- TASK:
Convert the lines starting with the one containing "The height and" and going on through the one containing "center [812, 74]." into a numbered list, leaving out any blank lines.
# start of RECORDS FOR THIS EXERCISE
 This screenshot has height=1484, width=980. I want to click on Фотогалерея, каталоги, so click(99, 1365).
# end of RECORDS FOR THIS EXERCISE
# start of RECORDS FOR THIS EXERCISE
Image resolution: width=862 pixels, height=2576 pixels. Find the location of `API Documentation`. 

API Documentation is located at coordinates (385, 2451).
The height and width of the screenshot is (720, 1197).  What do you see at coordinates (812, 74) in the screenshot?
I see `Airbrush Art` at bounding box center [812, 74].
# end of RECORDS FOR THIS EXERCISE
# start of RECORDS FOR THIS EXERCISE
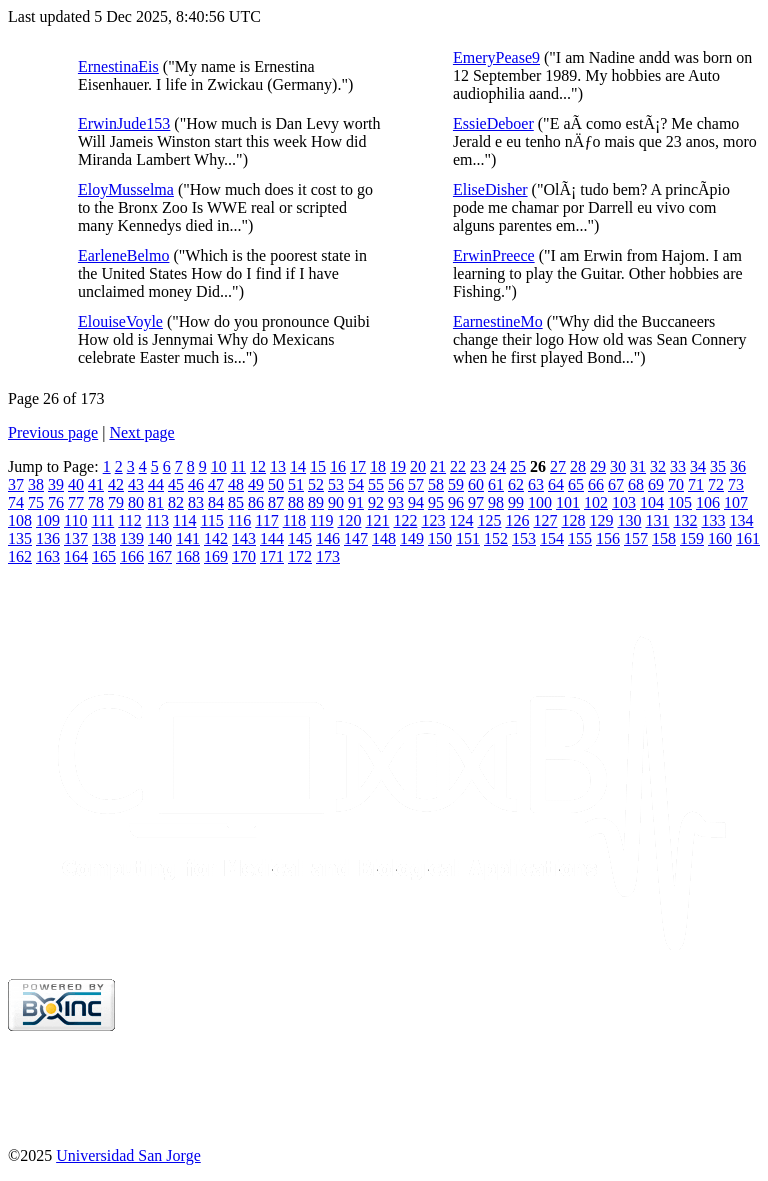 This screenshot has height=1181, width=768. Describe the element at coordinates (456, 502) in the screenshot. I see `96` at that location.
# end of RECORDS FOR THIS EXERCISE
- TASK ANSWER:
1. The height and width of the screenshot is (720, 1197).  What do you see at coordinates (812, 74) in the screenshot?
2. I see `Airbrush Art` at bounding box center [812, 74].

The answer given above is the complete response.